[Supplied data Boundary: Start]

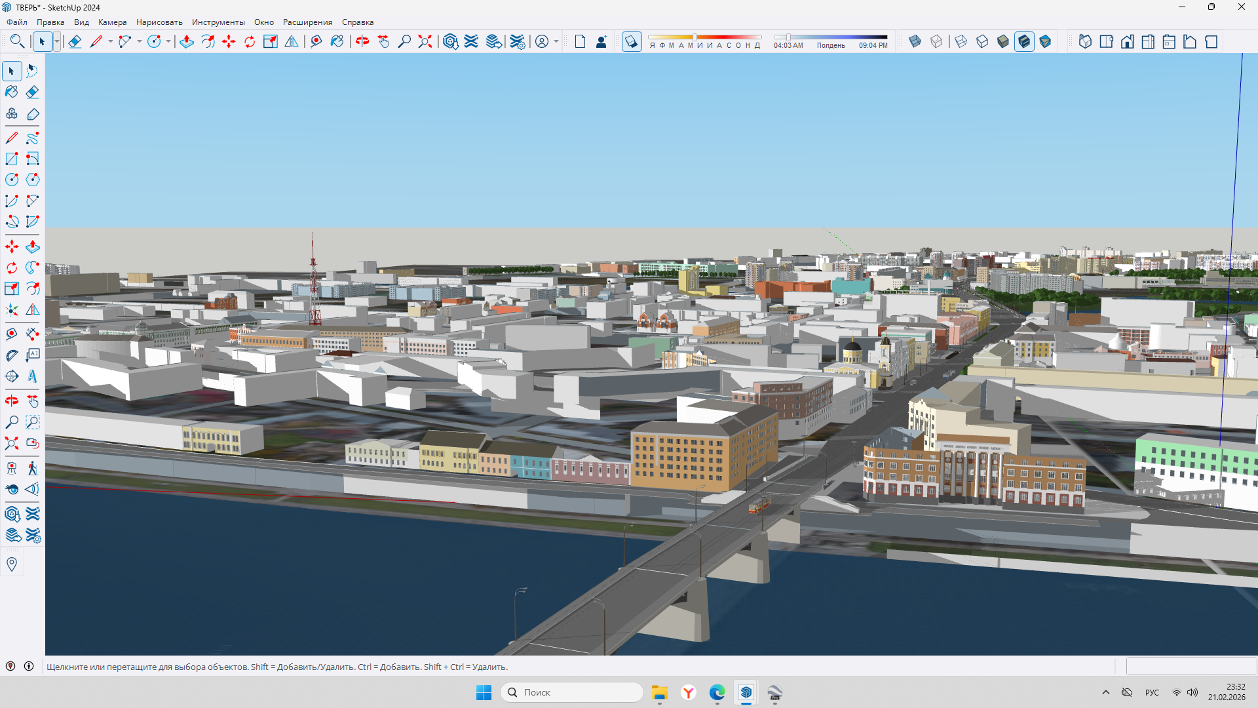Toggle X-ray face style
The height and width of the screenshot is (708, 1258).
915,42
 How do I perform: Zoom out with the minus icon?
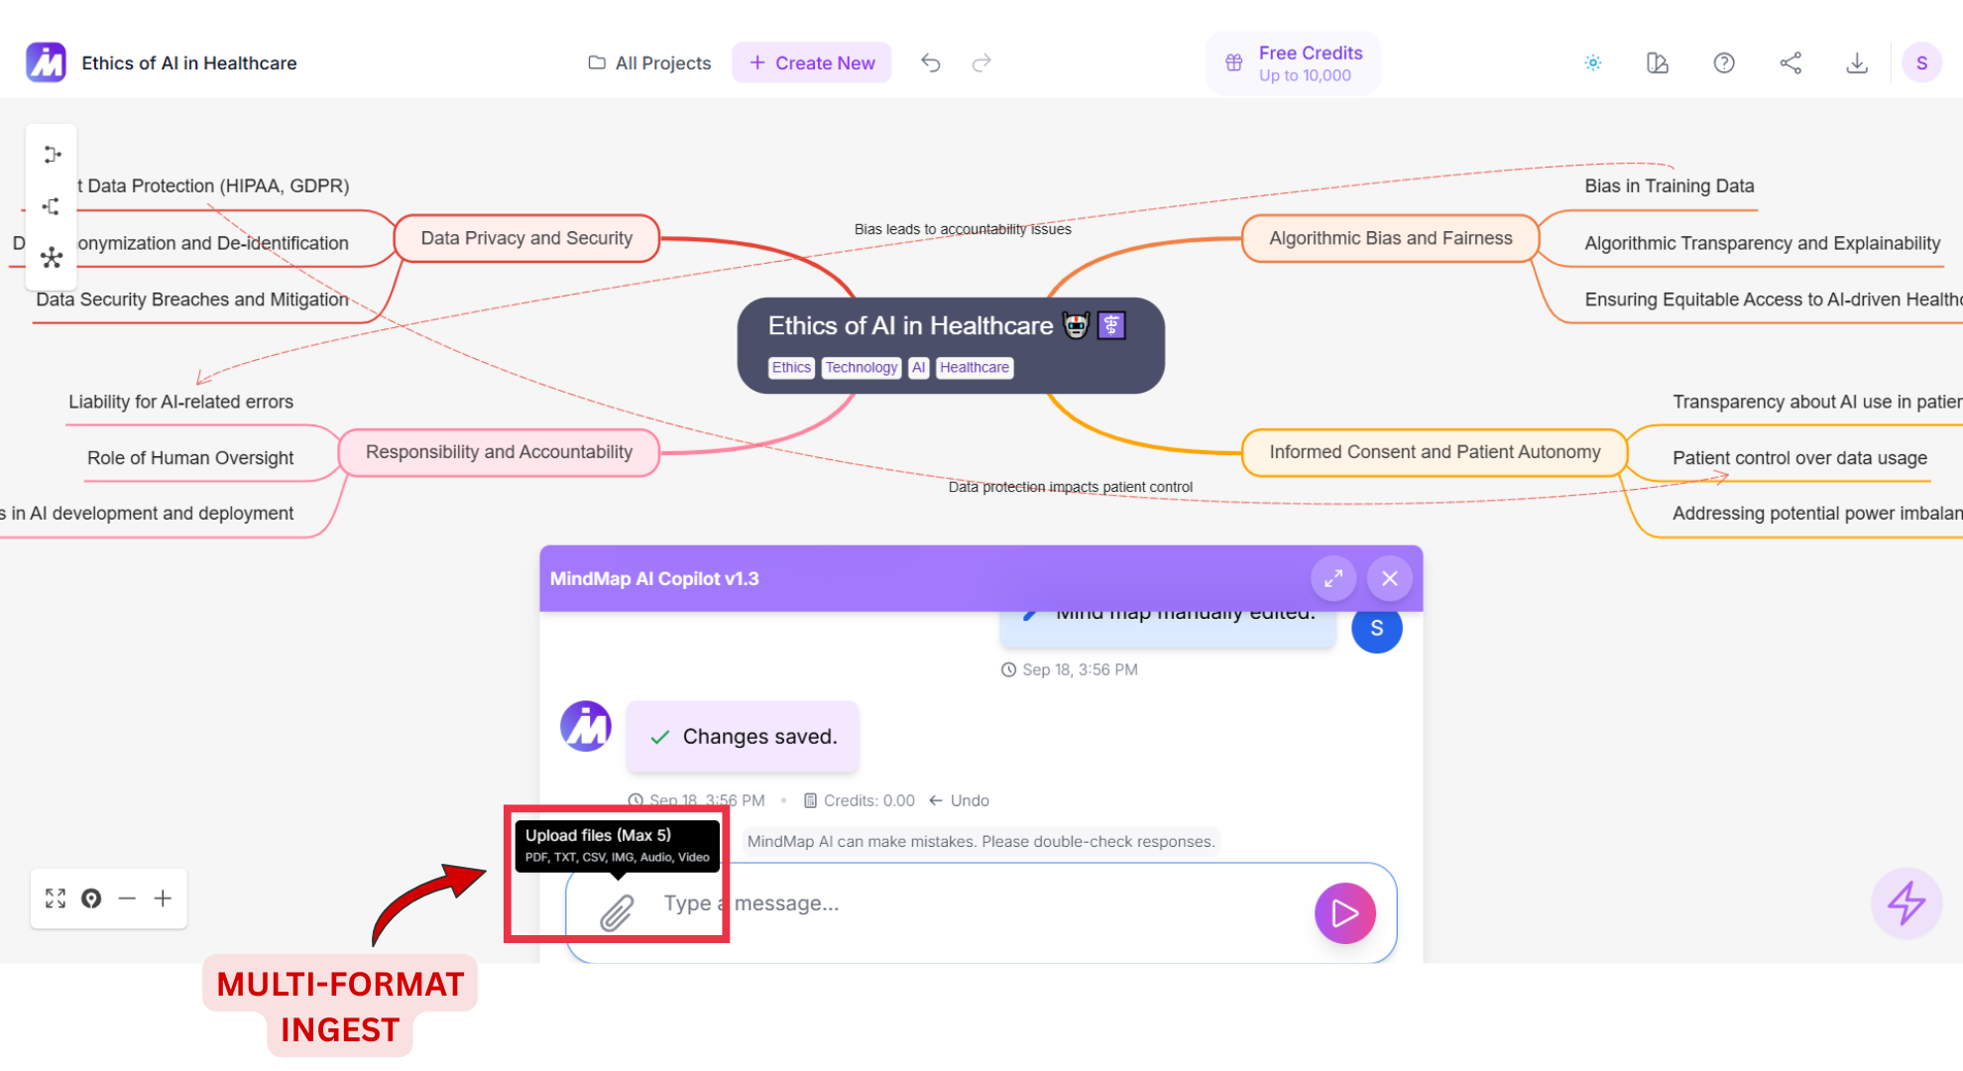pyautogui.click(x=127, y=898)
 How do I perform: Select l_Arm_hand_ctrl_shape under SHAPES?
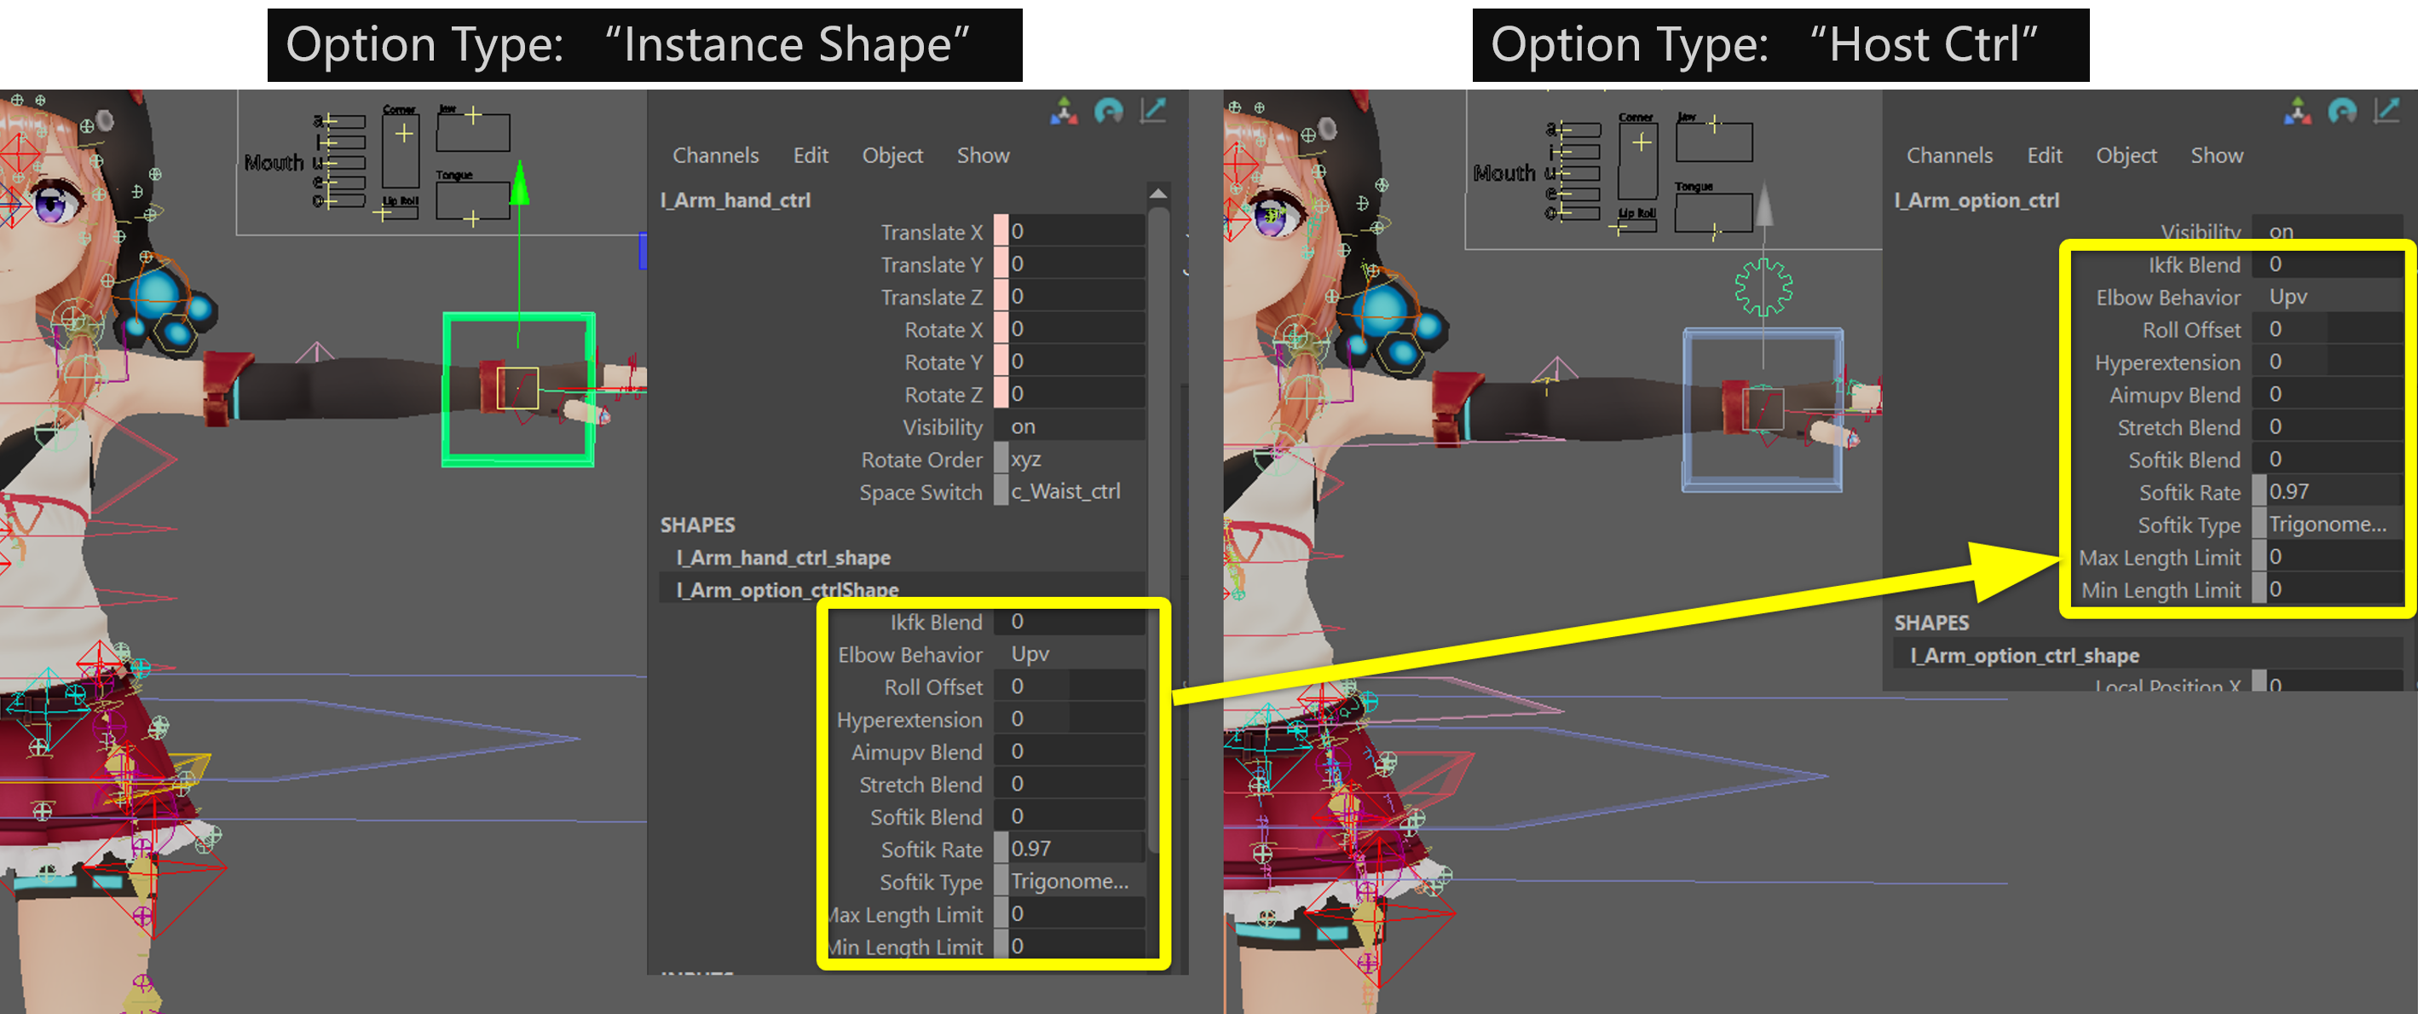[783, 558]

[Supplied data Boundary: End]

Only the lines from the one with "How do I perform: Select" through the end of the listing should be transcribed, exactly and without pictures.

> [Reply]
 How do I perform: Select l_Arm_hand_ctrl_shape under SHAPES?
[783, 558]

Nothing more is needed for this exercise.